Although common enough now, at the time that this collection appeared, short stories in which it can effectively be said that nothing much actually happens (action-wise or plot-wise) were rare at best. Prior to the arrival of Joyce on the scene, short form fiction on both sides of the Atlantic generally were story-driven and often dependent upon what might be termed artificial techniques: coincidence, the macabre, sentimental emotional transformations, and ironic plot twists. One of the few major practitioners of the form widely published before the Joyce who wrote stories anywhere close to what Joyce would produce was the Russian Anton Chekhov. Chekhov was also a master of writing a short work in which the tone, mood, atmosphere or theme took precedence, but even in comparison to Chekhov, the stories in Dubliners are remarkably free of conventional forward narrative movement. A perfect way to convey the constriction of action in the stories which comprise Dubliners is to quite a quick summary of one or two of them as currently published on Wikipedia:
“After the Race”: College student Jimmy Doyle tries to fit in with his wealthy friends.
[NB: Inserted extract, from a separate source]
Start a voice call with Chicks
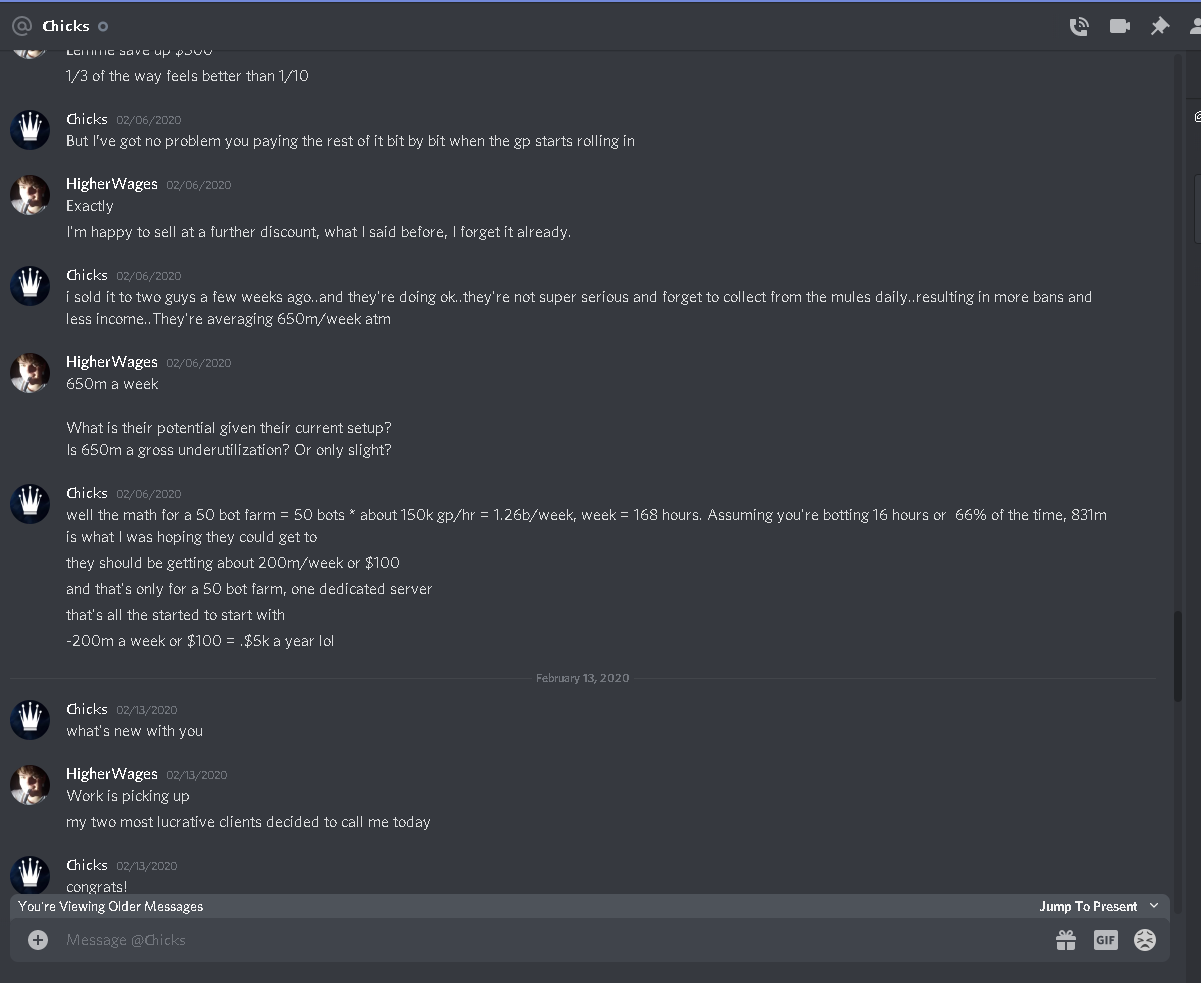1201x983 pixels. click(x=1079, y=27)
“An Encounter”: Two schoolboys playing truant encounter a middle-aged man.
Now, obviously, more detailed summaries flesh out these one-liners, but whether one clicks through to Wikipedia’s pages devoted specifically to summarizing these stories or investigates other websites featuring plot summaries or reads books offering the same, these more expansive summaries are still not likely to comprise more than three or four short paragraphs at most. The brevity of the plot summaries of a James Joyce short story whether found in Dubliners or otherwise is neither a reflection of the length of the story nor its capacity for analysis. Indeed, many critical papers have written about some of Joyce’s shortest stories which are double, triple or even quadruple the word count.
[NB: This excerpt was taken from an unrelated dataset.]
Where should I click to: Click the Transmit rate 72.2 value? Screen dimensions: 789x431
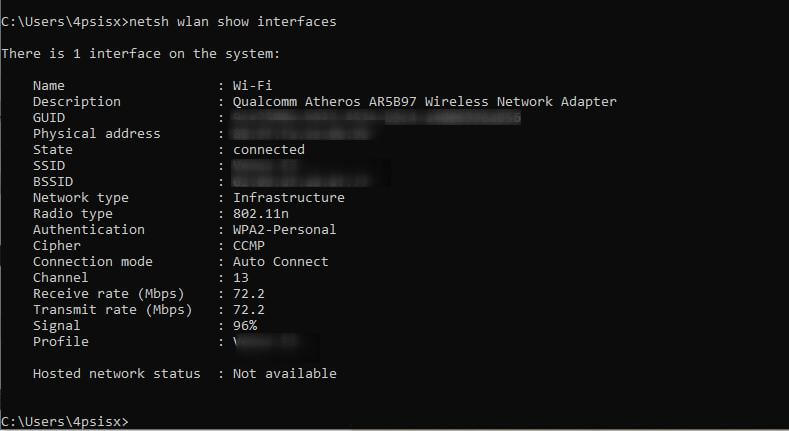point(249,310)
The reason why Joyce is ranked at or near the top of the literary genius writing in the 20th century is that what is going on in short fiction is not demonstrated through action, but through other literary elements such as the previous mentioned tone, mood, and theme as well as characterization, autobiographical content, allusion, metaphor, imagery, and a host of other significant replacements for plot and storyline. Readers, critics and scholars come back to Joyce’s short fiction for multiple readings precisely because they aren’t “about” what is happening on the surface. “An Encounter” may very well be accurately described as a story of two kids playing hooky having an encounter with a middle-age man, but to say that is not nearly the same thing as saying that “The Tell-Tale Heart” is about a guilt driving a murderer mad or even to describe “The Interlopers” as a story about two stubborn men fighting over land rights whose feud ironically makes them food for wolves.